| Written task |
Duplicate the items from the start of the recorded data through the line with "Looking at the screenshot, I should click(547, 320).", including that line.

* start Raw data *

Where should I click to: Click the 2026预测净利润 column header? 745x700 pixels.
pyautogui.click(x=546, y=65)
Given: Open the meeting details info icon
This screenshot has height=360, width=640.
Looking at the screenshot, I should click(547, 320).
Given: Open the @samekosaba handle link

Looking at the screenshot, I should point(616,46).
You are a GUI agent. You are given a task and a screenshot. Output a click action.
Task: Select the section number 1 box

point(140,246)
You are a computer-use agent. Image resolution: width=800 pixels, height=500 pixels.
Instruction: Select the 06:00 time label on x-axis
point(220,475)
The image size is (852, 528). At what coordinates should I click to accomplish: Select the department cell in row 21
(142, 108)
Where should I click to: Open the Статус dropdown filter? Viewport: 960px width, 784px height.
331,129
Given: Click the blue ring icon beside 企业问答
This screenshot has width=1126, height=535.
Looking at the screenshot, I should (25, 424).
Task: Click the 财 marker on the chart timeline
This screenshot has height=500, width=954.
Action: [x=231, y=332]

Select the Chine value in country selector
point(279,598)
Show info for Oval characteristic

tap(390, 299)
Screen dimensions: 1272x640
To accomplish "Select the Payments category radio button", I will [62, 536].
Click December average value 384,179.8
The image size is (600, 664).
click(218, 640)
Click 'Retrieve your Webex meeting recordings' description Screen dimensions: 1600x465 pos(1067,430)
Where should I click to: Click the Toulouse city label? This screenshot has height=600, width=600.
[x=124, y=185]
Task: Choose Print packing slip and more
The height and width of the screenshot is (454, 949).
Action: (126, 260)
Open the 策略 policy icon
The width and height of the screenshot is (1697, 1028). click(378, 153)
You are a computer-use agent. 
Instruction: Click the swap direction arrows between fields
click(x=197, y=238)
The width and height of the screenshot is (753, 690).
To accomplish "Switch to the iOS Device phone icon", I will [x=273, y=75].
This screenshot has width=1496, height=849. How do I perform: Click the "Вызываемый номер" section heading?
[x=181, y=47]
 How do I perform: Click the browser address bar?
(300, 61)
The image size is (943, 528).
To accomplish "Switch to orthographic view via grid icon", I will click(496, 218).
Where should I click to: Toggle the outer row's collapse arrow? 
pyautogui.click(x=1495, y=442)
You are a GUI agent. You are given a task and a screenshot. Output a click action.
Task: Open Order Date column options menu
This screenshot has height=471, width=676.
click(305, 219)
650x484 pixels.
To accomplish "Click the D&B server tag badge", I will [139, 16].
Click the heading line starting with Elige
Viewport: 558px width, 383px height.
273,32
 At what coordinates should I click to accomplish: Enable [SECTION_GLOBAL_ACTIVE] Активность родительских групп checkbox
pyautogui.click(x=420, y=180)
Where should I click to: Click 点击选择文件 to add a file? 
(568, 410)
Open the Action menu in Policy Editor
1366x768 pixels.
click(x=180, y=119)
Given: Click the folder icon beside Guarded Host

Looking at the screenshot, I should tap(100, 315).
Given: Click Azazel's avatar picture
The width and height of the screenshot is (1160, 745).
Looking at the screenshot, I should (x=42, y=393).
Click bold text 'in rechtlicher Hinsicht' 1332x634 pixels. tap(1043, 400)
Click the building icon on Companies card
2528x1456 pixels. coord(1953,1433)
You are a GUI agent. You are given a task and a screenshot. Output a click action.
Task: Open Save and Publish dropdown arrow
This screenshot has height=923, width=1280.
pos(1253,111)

* end Raw data *

| Response below |
Where should I click to: Click the 2026预测净利润 column header? 745x700 pixels.
pyautogui.click(x=546, y=65)
Given: Open the meeting details info icon
This screenshot has height=360, width=640.
Looking at the screenshot, I should click(547, 320).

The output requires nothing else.